▶ Exercise description
Your output should be the line with "Given: Toggle the TT_Lib² 已启用 switch" and all following lines of the data below, through the end, repeated exactly.

------ Data to process

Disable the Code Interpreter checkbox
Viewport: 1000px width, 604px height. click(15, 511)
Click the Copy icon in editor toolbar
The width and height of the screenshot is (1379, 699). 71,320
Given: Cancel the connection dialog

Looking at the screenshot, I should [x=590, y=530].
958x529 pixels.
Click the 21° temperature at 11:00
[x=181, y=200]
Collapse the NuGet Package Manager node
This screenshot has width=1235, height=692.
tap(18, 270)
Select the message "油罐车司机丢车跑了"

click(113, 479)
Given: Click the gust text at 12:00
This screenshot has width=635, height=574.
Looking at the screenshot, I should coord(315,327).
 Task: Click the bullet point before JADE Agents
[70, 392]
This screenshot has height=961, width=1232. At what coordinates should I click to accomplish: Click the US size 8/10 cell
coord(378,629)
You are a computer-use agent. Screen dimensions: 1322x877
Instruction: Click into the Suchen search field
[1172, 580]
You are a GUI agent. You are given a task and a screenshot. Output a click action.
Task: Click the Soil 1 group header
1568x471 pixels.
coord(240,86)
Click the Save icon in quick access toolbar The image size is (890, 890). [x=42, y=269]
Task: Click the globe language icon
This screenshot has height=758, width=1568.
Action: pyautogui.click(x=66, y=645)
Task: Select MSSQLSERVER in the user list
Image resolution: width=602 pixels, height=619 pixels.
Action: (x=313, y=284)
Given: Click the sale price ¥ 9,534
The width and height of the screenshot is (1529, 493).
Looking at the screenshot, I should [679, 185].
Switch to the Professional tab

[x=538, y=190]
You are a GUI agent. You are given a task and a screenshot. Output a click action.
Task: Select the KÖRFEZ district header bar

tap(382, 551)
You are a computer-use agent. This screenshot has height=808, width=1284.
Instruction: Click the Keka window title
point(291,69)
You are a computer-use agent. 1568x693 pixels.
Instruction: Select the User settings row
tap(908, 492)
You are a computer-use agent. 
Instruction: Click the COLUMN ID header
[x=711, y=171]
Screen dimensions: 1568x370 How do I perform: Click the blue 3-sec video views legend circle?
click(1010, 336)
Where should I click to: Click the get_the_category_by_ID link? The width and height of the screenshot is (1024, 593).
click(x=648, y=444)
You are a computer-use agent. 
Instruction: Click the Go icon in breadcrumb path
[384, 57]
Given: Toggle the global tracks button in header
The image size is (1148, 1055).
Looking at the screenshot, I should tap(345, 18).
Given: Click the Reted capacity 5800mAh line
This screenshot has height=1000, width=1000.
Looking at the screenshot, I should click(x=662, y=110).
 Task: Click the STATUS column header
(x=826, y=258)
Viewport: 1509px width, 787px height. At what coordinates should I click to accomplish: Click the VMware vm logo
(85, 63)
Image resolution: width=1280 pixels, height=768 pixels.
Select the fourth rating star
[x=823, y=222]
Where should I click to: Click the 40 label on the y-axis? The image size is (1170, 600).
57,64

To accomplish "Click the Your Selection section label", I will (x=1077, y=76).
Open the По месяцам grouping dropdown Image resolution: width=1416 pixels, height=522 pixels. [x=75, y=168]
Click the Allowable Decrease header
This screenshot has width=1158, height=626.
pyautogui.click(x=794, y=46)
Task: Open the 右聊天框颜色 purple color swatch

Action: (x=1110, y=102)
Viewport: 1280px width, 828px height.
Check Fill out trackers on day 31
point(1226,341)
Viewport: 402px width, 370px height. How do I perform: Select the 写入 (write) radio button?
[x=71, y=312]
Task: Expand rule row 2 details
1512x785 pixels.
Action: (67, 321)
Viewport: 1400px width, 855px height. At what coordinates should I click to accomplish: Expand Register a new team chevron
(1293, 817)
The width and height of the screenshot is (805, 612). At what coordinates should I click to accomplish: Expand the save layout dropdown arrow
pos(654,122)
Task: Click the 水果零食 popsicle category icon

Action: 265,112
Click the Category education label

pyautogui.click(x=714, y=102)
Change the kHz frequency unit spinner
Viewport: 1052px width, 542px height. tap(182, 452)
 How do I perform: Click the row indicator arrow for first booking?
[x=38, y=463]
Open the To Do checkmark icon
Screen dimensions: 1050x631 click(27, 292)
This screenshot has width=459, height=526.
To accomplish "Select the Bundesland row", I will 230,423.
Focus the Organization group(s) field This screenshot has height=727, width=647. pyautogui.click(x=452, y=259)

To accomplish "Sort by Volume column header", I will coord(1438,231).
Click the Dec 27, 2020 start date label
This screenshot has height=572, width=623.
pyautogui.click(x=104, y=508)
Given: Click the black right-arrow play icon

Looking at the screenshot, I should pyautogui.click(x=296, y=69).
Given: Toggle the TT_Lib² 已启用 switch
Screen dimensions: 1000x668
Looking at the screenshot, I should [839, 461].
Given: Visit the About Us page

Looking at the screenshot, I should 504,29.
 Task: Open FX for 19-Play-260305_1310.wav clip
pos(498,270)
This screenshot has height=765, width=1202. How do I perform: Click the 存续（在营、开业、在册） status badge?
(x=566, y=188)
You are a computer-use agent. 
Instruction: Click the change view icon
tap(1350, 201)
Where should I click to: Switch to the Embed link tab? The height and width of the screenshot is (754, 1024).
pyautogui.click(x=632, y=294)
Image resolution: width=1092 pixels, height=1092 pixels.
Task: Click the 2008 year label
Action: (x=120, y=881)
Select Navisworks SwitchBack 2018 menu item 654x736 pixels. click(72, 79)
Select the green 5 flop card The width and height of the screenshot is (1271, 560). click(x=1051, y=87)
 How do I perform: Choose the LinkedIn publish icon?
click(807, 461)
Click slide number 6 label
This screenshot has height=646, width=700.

------------

▶ Written answer
Given: Toggle the TT_Lib² 已启用 switch
Screen dimensions: 1000x668
Looking at the screenshot, I should [839, 461].
Given: Visit the About Us page

Looking at the screenshot, I should 504,29.
 Task: Open FX for 19-Play-260305_1310.wav clip
pos(498,270)
This screenshot has height=765, width=1202. How do I perform: Click the 存续（在营、开业、在册） status badge?
(x=566, y=188)
You are a computer-use agent. 
Instruction: Click the change view icon
tap(1350, 201)
Where should I click to: Switch to the Embed link tab? The height and width of the screenshot is (754, 1024).
pyautogui.click(x=632, y=294)
Image resolution: width=1092 pixels, height=1092 pixels.
Task: Click the 2008 year label
Action: (x=120, y=881)
Select Navisworks SwitchBack 2018 menu item 654x736 pixels. click(72, 79)
Select the green 5 flop card The width and height of the screenshot is (1271, 560). click(x=1051, y=87)
 How do I perform: Choose the LinkedIn publish icon?
click(807, 461)
Click slide number 6 label
This screenshot has height=646, width=700.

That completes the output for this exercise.